22 de fevereiro de 2006

Deus e o diabo na terra do som


Quem fez o melhor show, afinal: Stones ou U2?
Shows dos Rolling Stones e do U2 no Brasil mostraram duas vertentes do rock - uma virtuosa e outra profana.

Em apenas três dias, o país assistiu a apresentações das duas maiores bandas de rock do planeta: no sábado, os Rolling Stones tocaram na praia de Copacabana; na segunda, foi a vez de São Paulo ouvir o U2 (o grupo irlandês também se apresentaria ontem à noite na capital paulista, no Estádio do Morumbi). Ambos são sóis de primeira grandeza - mas a energia que alimenta os grupos de Mick Jagger e Bono é de natureza totalmente distinta.

Na segunda-feira, dia do primeiro concerto do U2 em São Paulo, 73 mil pessoas reuniram-se para ouvir e cantar 23 músicas do quarteto, em 2h18min de celebração - que tinha muito de show de rock, bastante de missa pop e uma boa parte de teatro multimídia. O gigantesco palco (com 60 metros de largura por 25 de altura e um telão de 40 metros de altura ao fundo) foi o cenário para a catarse coletiva comandada pelo vocalista Bono, pelo guitarrista The Edge, pelo baixista Adam Clayton e pelo baterista Larry Mullen Jr.

Na megacomunhão proposta pelo U2, o palco não serve apenas para que os músicos toquem: também é palanque para a exposição de questões político-sociais como a luta pelos direitos civis, o combate à fome no mundo e a denúncia do militarismo - defendidas por Bono ao microfone e ilustradas por vídeos e palavras de ordem nos telões. Curiosamente, dois dias antes, no Rio, um público estimado em 1,2 milhão de pessoas também se reuniu para ouvir as mensagens de um venerável grupo de rock - a diferença é que o som dos Rolling Stones passa ao largo de qualquer engajamento.

Cantando a busca por prazer (Satisfaction), a farra em companhia de garotas (Start me up, Honky tonk women) e a própria falta de pretensão de sua música (It's only rock'n'roll), Mick Jagger e companheiros são os avós dos roqueiros malcomportados. Surgidos há mais de quatro décadas, quando o conceito de politicamente correto ainda não existia e a contracultura não ia muito além do desbunde, os Rolling Stones estão ligados ao lado rebelde, inconseqüente e hedonista da cultura jovem. Já o U2, desde o início dos anos 80, tem colocado o vigor de sua música a serviço de letras que cantam mais do que a procura de uma gata para o sábado à noite. Se a banda americana The Strokes pode ser vista como um fruto colhido no pé dos Stones, os ingleses do Coldplay só existem por causa do U2.

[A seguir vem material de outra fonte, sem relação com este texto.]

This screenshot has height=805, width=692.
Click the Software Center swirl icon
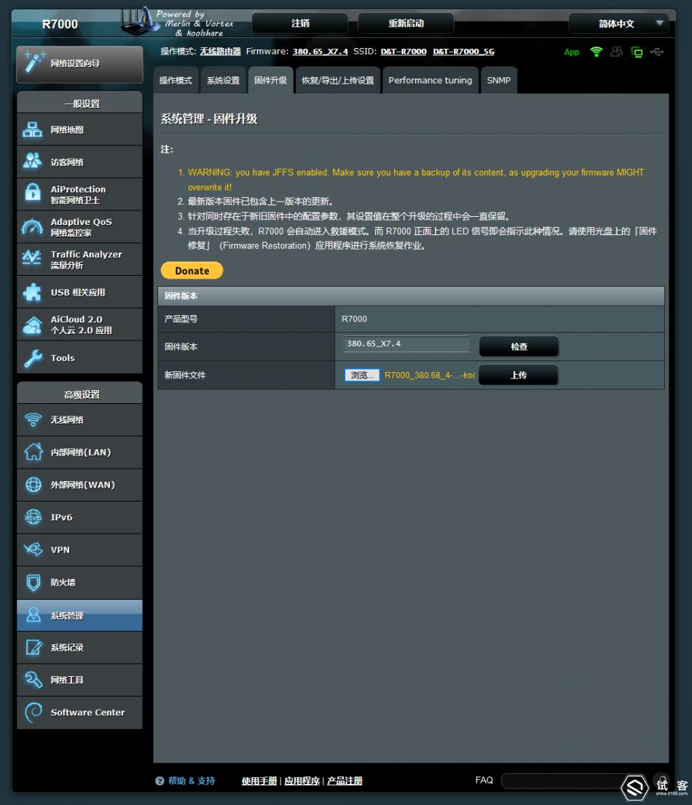click(x=34, y=712)
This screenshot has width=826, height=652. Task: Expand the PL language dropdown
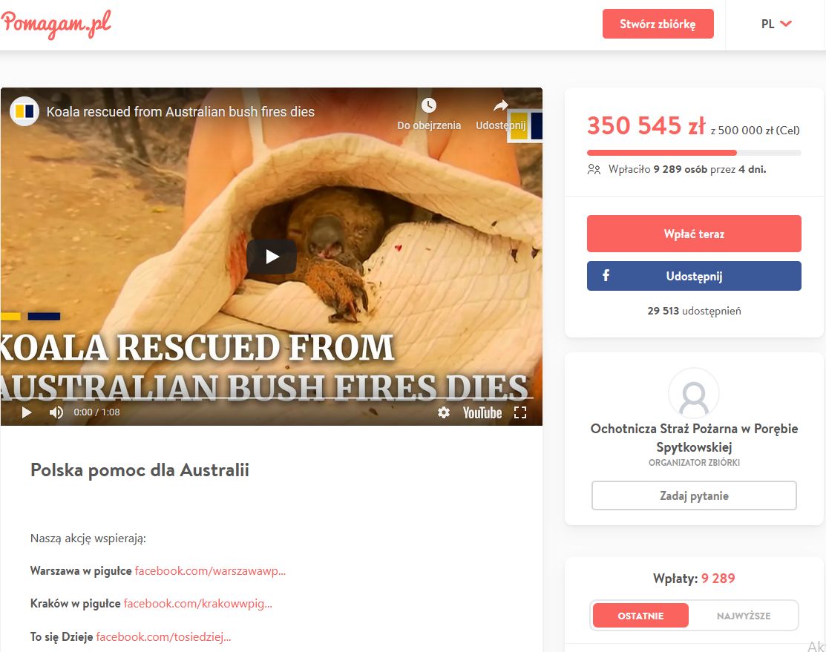(776, 24)
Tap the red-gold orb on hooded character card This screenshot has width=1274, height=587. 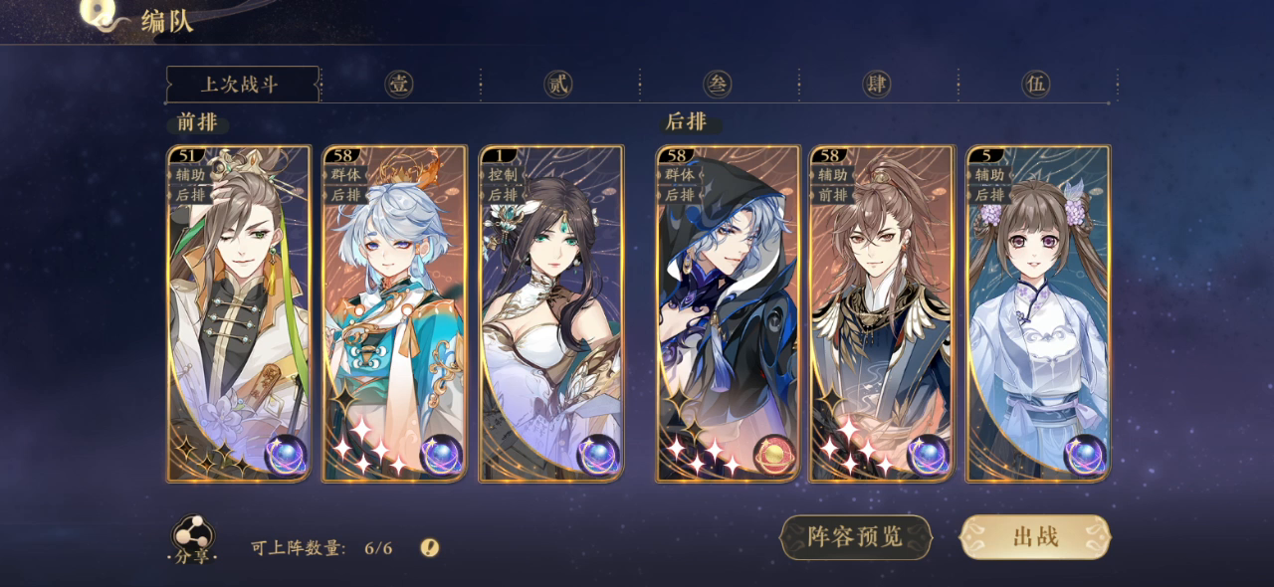tap(773, 455)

Cada um a seu modo, porém, os frontmen de ambos os grupos tentaram se comunicar com suas platéias brasileiras: apesar de apartado do povão pelos privilegiados das áreas VIP, Jagger chamava todos para a orgia em Copacabana; cercado por fãs comuns convidados a ficar no restrito espaço em frente ao palco, Bono apelava para a consciência no Morumbi. Jagger vestiu fraque e chapéu e pediu Sympathy for the devil, Bono deixou um terço no microfone antes de sair do palco.

Quem fez o melhor show, afinal: Stones ou U2?
Talvez nem valha a pena perguntar - existe espaço no palco tanto para os endiabrados quanto para os bonzinhos.